[Screenshot grounding data]

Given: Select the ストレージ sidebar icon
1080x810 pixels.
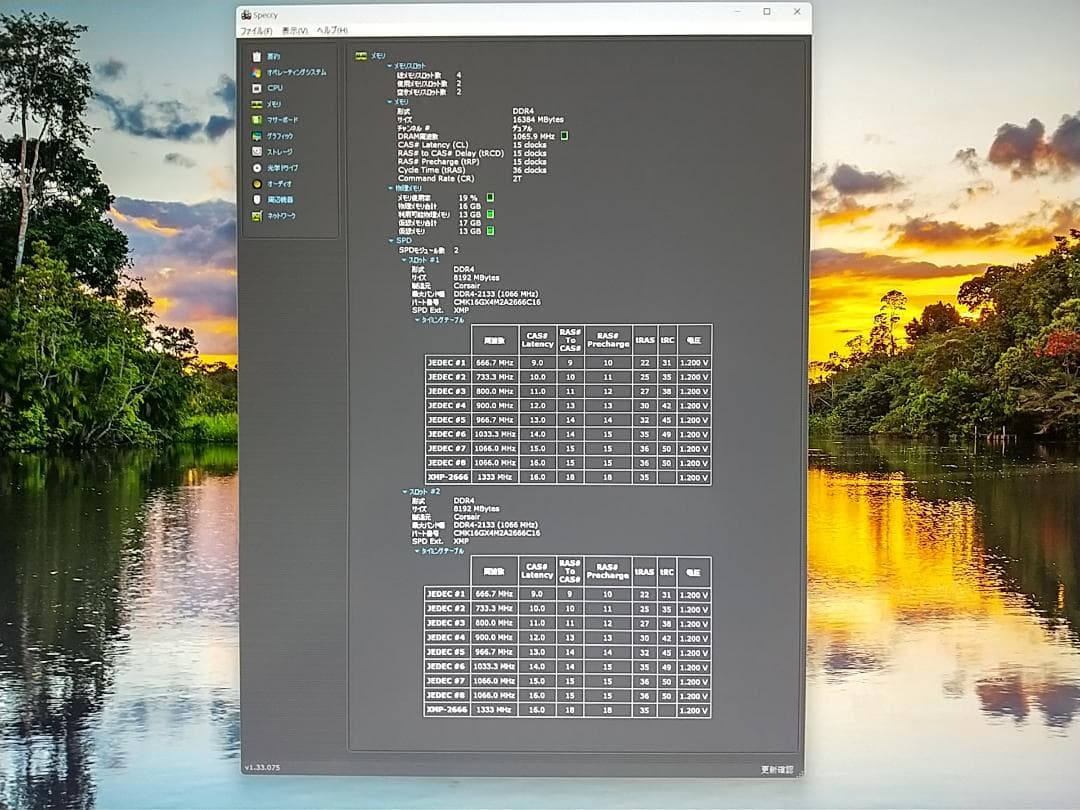Looking at the screenshot, I should coord(257,152).
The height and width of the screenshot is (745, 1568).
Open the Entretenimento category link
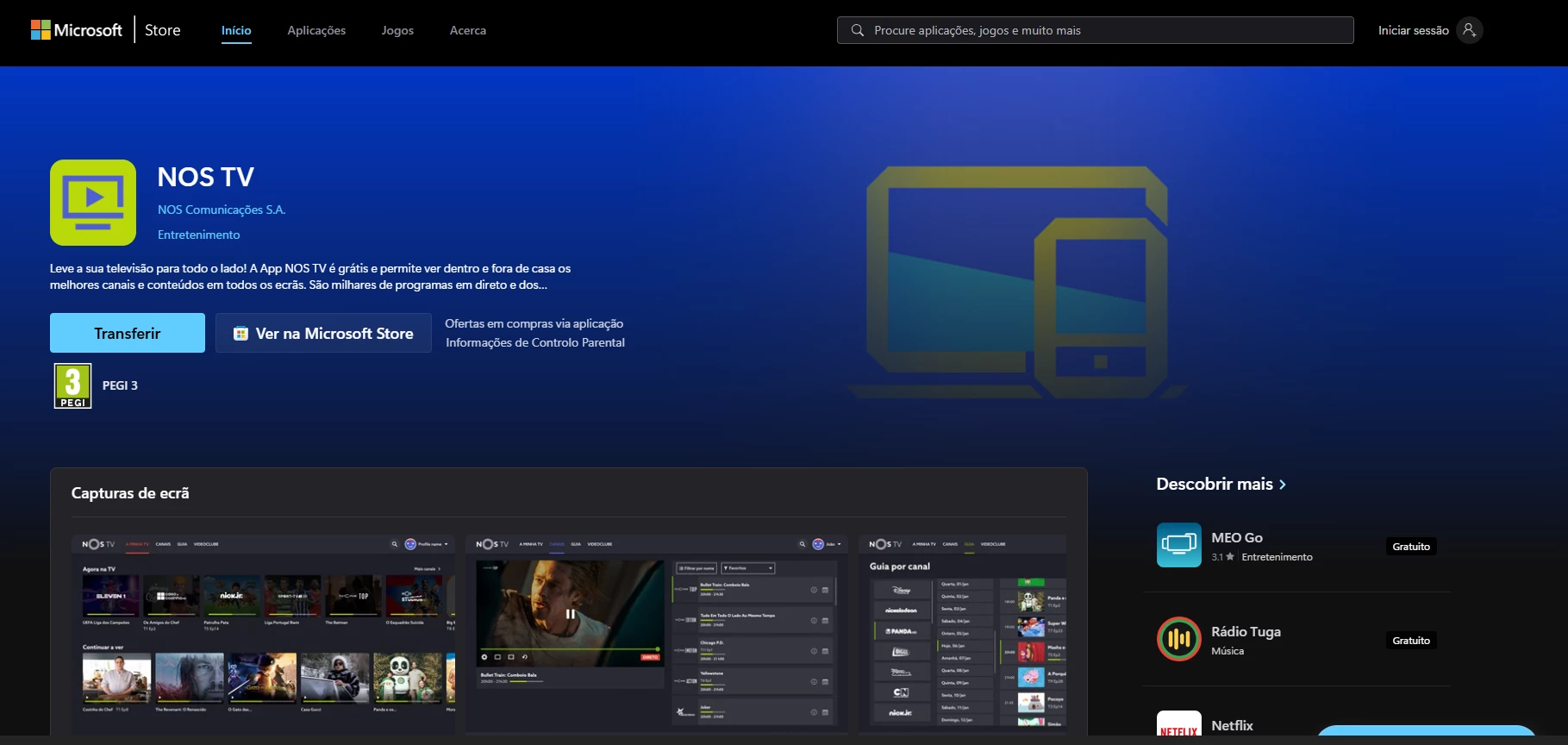[198, 235]
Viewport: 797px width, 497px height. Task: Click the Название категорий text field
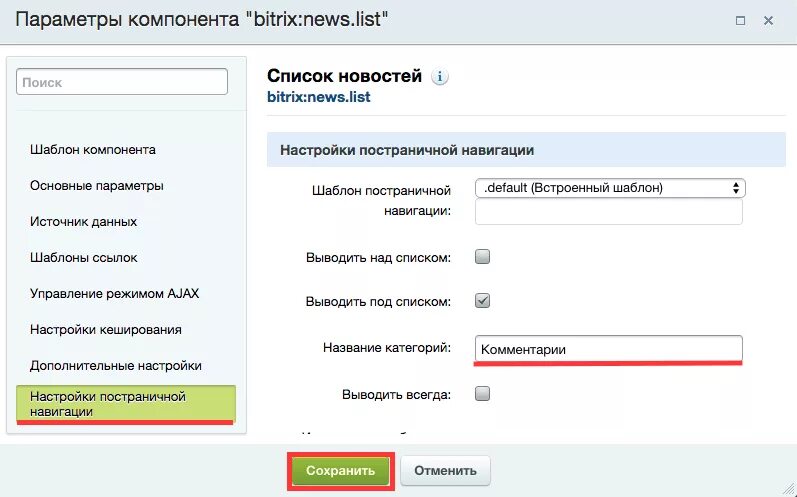click(608, 349)
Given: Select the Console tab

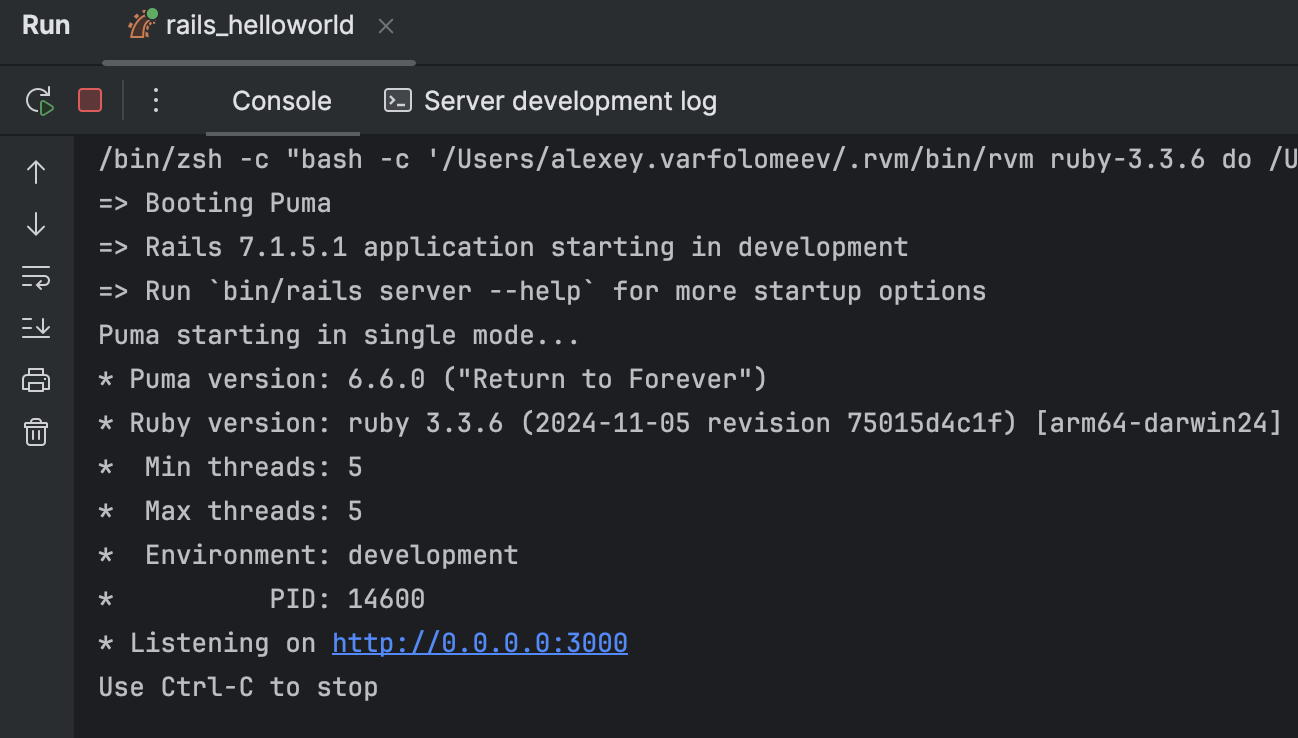Looking at the screenshot, I should click(281, 100).
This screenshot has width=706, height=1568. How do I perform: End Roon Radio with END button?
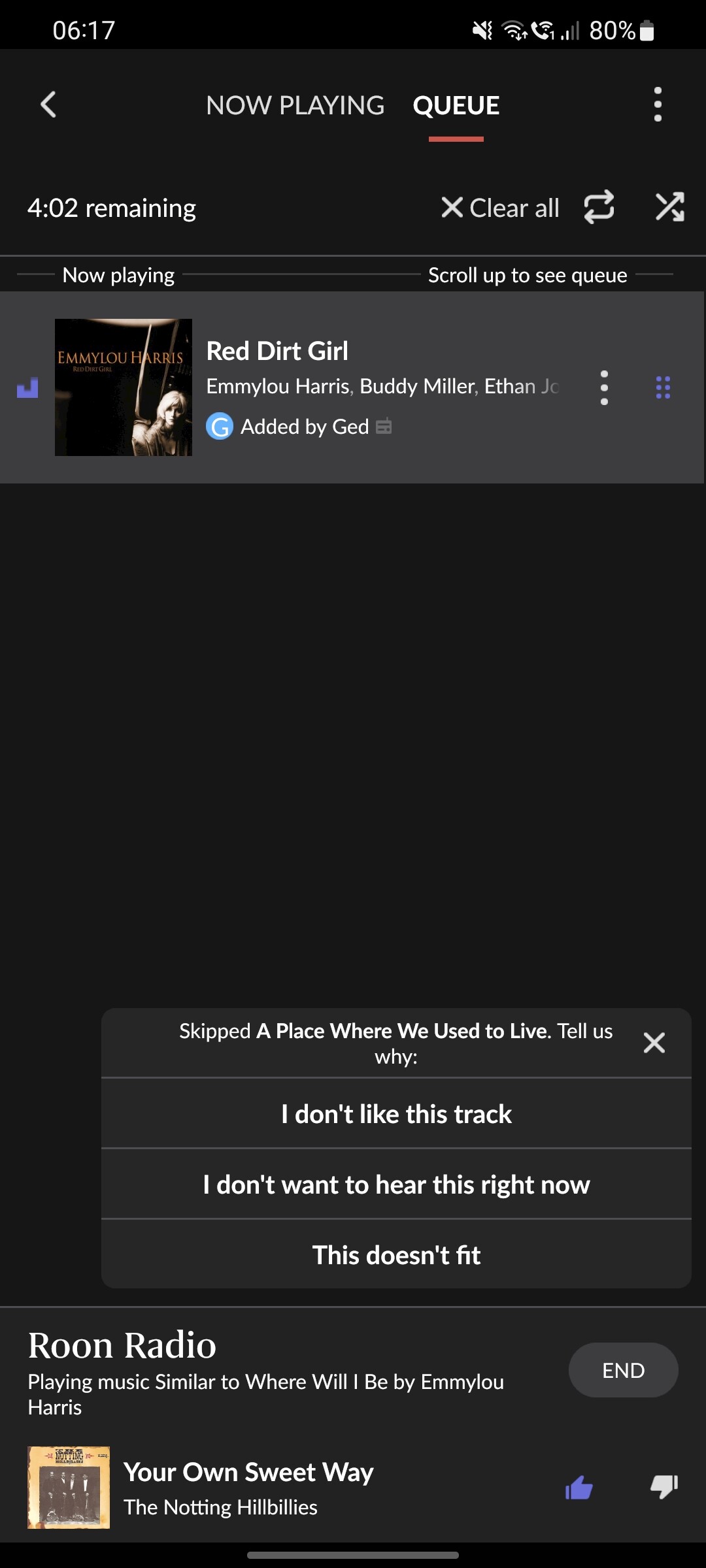coord(624,1370)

__DIRECTIONS__: Every record above must reappear exactly in the answer, minus its pictures.

__TASK RESULT__:
Given: Select the ストレージ sidebar icon
1080x810 pixels.
Looking at the screenshot, I should coord(257,152).
The height and width of the screenshot is (745, 1568).
Open the Entretenimento category link
[198, 235]
Viewport: 797px width, 497px height. Task: Click the Название категорий text field
click(608, 349)
Given: Select the Console tab

Looking at the screenshot, I should click(281, 100).
This screenshot has width=706, height=1568. How do I perform: End Roon Radio with END button?
coord(624,1370)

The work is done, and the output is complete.